Its a X25 Packet/Assembler/Dissasembler. It allows ordinary Async
Terminals to be connected to an X.25 network. In the UK all
Universities had such networks under the umbrella of JANET. Some at
Janet probably has a manual. I have forgotten almost every thing I
know about them. I have asked one of my former colleagues if he has
any info.
FWIM and IIRC, X.29 was the standard that describes how an X.25 async
terminal PAD is to operate. (It is conceivable JANET had their own
standard for such, but I expect it is more probable they were
following the 'official' standard.)
Almost, I believe there are/were three standards that appertain to a
PAD, X.3 describes how the terminal interacts, and X.28 describes what
the user does and X.29 which describes how the host behaves.

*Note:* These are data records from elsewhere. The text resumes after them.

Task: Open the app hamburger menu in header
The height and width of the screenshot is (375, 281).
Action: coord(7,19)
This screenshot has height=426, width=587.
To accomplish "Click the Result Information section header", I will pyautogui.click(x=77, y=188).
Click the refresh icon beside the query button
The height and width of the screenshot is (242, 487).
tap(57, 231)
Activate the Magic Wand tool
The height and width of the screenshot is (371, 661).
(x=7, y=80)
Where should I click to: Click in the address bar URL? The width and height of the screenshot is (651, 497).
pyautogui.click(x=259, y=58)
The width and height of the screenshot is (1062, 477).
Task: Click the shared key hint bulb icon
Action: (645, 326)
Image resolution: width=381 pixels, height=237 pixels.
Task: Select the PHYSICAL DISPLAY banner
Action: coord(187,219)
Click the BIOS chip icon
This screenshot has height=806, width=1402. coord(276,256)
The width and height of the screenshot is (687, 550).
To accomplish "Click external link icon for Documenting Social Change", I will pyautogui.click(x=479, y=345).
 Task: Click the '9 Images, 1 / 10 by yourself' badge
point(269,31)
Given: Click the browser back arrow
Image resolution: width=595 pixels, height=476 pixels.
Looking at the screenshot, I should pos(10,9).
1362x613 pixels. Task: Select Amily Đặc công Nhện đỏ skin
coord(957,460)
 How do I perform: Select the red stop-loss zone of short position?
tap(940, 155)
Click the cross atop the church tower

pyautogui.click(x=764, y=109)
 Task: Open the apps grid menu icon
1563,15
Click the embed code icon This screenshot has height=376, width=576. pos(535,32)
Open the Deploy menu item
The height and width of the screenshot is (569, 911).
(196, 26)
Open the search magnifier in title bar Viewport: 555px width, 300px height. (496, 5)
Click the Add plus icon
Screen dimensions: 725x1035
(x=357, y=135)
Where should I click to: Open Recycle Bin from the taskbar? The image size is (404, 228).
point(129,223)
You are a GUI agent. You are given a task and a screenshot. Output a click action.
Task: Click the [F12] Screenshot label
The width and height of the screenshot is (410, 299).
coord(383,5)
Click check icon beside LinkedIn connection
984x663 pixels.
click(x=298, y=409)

So these
were call "Triple X standards". It was Janet so they just had to be
different. The PAD had extensions to X28 and they had their own extra
"Standard", TS29, which was X.29 over Yellow Book Transport(YBTS). From
what I recall YBTS does not map well to an OSI transport service but it
did allow traffic to be routed across multiple disperate X.25 networks.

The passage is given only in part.